The reply should hold only the lines from the one with "1022x439 pixels." through the end of the data, each given exactly.

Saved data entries
Start of Block

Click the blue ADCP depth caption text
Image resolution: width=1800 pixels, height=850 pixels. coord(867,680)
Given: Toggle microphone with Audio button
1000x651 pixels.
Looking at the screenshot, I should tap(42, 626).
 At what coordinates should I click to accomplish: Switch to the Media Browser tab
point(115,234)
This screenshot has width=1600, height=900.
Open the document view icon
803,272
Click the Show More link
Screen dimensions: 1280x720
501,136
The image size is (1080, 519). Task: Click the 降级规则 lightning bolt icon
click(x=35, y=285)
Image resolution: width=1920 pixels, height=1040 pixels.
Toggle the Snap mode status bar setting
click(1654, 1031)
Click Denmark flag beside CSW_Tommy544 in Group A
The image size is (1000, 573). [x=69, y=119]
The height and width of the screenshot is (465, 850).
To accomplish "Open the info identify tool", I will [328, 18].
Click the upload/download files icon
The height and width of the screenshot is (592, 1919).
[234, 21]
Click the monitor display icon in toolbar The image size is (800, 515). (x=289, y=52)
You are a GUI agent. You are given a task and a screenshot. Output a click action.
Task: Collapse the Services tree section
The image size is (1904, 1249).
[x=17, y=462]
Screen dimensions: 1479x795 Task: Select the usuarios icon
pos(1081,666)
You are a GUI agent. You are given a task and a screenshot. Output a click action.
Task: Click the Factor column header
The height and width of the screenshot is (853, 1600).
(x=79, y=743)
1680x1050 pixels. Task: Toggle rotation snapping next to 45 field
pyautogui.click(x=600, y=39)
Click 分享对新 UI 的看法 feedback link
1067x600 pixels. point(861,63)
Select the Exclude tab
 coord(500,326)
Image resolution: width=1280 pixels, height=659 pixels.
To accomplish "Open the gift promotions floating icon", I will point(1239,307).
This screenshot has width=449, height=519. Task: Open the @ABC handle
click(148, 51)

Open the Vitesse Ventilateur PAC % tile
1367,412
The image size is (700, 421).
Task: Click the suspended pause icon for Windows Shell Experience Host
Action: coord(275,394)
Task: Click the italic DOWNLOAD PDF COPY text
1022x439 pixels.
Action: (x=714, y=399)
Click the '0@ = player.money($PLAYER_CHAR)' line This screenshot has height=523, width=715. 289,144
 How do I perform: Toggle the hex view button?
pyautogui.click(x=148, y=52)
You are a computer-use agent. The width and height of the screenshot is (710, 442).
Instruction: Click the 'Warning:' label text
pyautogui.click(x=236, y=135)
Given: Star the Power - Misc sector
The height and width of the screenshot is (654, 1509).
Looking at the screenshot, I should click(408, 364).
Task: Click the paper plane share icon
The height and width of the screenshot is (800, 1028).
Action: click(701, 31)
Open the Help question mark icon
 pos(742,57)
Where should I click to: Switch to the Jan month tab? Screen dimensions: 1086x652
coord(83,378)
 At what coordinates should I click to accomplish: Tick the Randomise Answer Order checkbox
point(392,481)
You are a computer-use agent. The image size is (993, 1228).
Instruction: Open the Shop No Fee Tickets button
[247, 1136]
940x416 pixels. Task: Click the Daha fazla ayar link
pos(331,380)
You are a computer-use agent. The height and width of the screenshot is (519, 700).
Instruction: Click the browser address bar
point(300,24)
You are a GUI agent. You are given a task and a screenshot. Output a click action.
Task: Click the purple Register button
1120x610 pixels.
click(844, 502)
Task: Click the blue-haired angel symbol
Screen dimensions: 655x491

End of Block

Response below –
1022x439 pixels.
Action: (x=714, y=399)
Click the '0@ = player.money($PLAYER_CHAR)' line This screenshot has height=523, width=715. 289,144
 How do I perform: Toggle the hex view button?
pyautogui.click(x=148, y=52)
You are a computer-use agent. The width and height of the screenshot is (710, 442).
Instruction: Click the 'Warning:' label text
pyautogui.click(x=236, y=135)
Given: Star the Power - Misc sector
The height and width of the screenshot is (654, 1509).
Looking at the screenshot, I should click(408, 364).
Task: Click the paper plane share icon
The height and width of the screenshot is (800, 1028).
Action: click(701, 31)
Open the Help question mark icon
 pos(742,57)
Where should I click to: Switch to the Jan month tab? Screen dimensions: 1086x652
coord(83,378)
 At what coordinates should I click to accomplish: Tick the Randomise Answer Order checkbox
point(392,481)
You are a computer-use agent. The image size is (993, 1228).
Instruction: Open the Shop No Fee Tickets button
[247, 1136]
940x416 pixels. Task: Click the Daha fazla ayar link
pos(331,380)
You are a computer-use agent. The height and width of the screenshot is (519, 700).
Instruction: Click the browser address bar
point(300,24)
You are a GUI agent. You are given a task and a screenshot. Output a click action.
Task: Click the purple Register button
1120x610 pixels.
click(844, 502)
Task: Click the blue-haired angel symbol
Screen dimensions: 655x491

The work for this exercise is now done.